Passage provided
--- start ---

Mechanistic analysis of the car-wash problem

We ask what the model relies on (span-level occlusion) and how it uses it (monotonicity curves).

Decision score

We define a scalar decision score extracted via anchored teacher-forced scoring:

// Higher = model prefers WALK; lower = model prefers DRIVE
s(x) = log p("Walk" | x) - log p("Drive" | x)

A fixed anchor (\nFinal:) is appended after the generation prefix to create a deterministic scoring position. For multi-token candidates, log-probabilities are aggregated via log-sum-exp across tokenisation variants. Scoring is exactly reproducible.

Causal occlusion

To identify which input component drives the decision, we perturb each span independently and measure the change in decision score:

A(z) = s(occ(x, z)) − s(x)

We apply three operators — mask neutral contradict — at three levels (sentence, span, token) and require agreement across all three to control for out-of-distribution artefacts.

--- end ---

Records provided
--- start ---

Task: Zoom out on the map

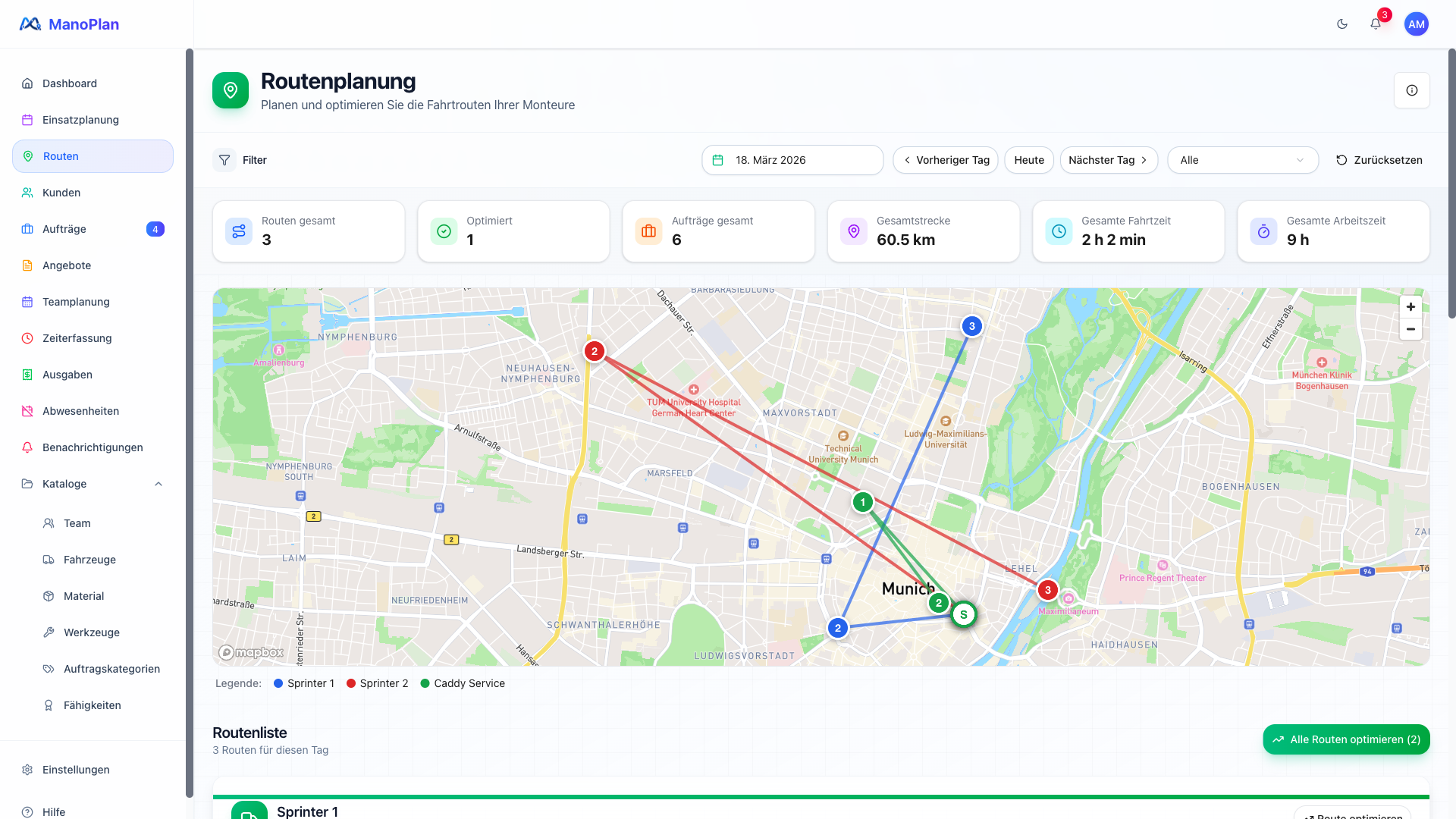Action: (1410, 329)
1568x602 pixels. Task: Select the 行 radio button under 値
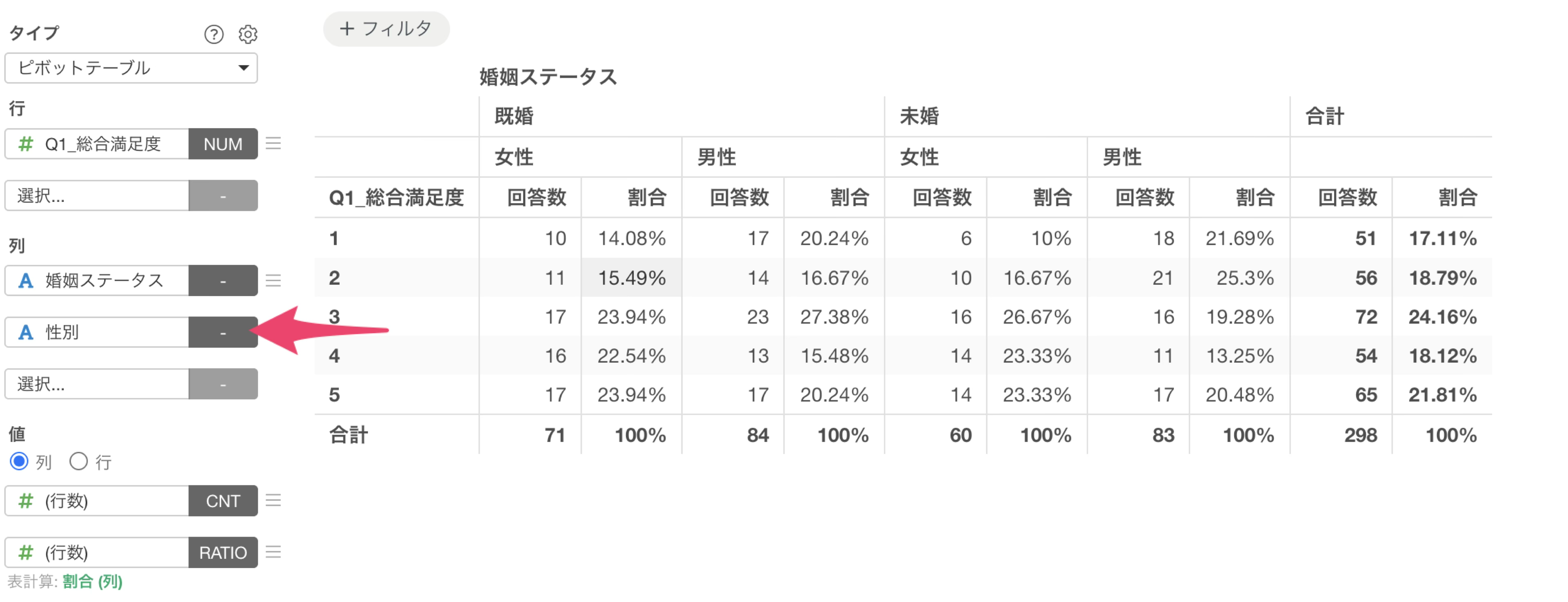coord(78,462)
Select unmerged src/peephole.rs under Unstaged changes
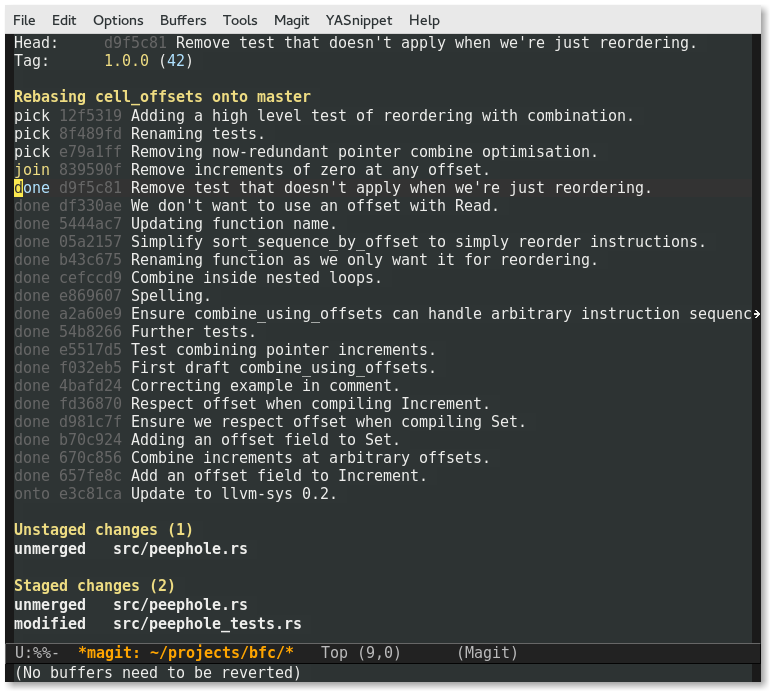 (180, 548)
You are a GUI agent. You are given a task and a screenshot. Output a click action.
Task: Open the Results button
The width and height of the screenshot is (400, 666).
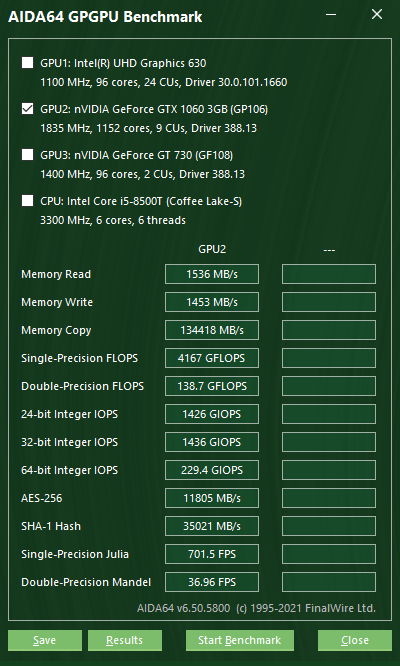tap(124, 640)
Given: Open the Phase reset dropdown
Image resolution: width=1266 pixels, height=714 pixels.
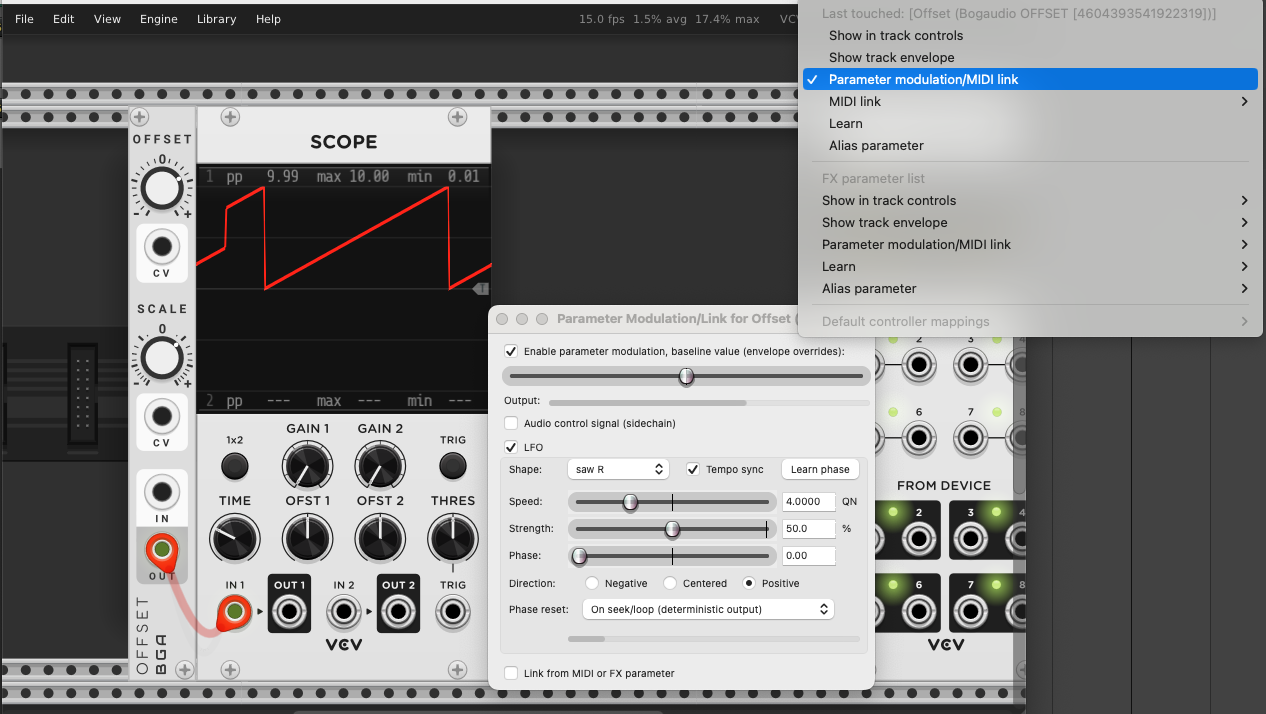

--- end ---

Stated problem 1
Answer these about the car-wash analysis:
(a) What does a higher decision score mean?
(b) What anchor is appended after the generation prefix?
(c) How many occlusion operators are applied, and at which levels?
Stated problem 2
Copy out the listing from the line that contains "Select unmerged src/peephole.rs" through the line that contains "tap(124, 640)", and leave out the pictures.

Written reply 1
(a) The model prefers WALK.
(b) \nFinal:
(c) Three operators (mask, neutral, contradict), applied at the sentence, span and token levels.

Written reply 2
Select unmerged src/peephole.rs under Unstaged changes
 (180, 548)
You are a GUI agent. You are given a task and a screenshot. Output a click action.
Task: Open the Results button
The width and height of the screenshot is (400, 666).
tap(124, 640)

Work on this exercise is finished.